* **Problem details**
Retype the listing that follows without a single change.

* **Dataset records**
■ ■ ■ ■
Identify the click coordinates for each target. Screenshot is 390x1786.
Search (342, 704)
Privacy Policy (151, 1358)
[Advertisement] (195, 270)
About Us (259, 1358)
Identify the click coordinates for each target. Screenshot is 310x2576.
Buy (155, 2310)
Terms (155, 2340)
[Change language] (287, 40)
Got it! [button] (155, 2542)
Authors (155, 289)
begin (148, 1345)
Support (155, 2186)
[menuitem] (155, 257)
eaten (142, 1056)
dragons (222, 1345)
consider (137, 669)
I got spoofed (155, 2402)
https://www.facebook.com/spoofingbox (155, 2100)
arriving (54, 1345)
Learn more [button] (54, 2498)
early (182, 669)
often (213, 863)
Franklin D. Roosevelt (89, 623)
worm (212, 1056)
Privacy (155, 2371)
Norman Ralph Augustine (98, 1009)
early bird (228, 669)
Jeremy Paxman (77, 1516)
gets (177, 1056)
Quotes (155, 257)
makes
■ ■ ■ ■
* **Completed task**
Identify the click coordinates for each target. Screenshot is 390x1786.
Search (342, 704)
Privacy Policy (151, 1358)
[Advertisement] (195, 270)
About Us (259, 1358)
Identify the click coordinates for each target. Screenshot is 310x2576.
Buy (155, 2310)
Terms (155, 2340)
[Change language] (287, 40)
Got it! [button] (155, 2542)
Authors (155, 289)
begin (148, 1345)
Support (155, 2186)
[menuitem] (155, 257)
eaten (142, 1056)
dragons (222, 1345)
consider (137, 669)
I got spoofed (155, 2402)
https://www.facebook.com/spoofingbox (155, 2100)
arriving (54, 1345)
Learn more [button] (54, 2498)
early (182, 669)
often (213, 863)
Franklin D. Roosevelt (89, 623)
worm (212, 1056)
Privacy (155, 2371)
Norman Ralph Augustine (98, 1009)
early bird (228, 669)
Jeremy Paxman (77, 1516)
gets (177, 1056)
Quotes (155, 257)
makes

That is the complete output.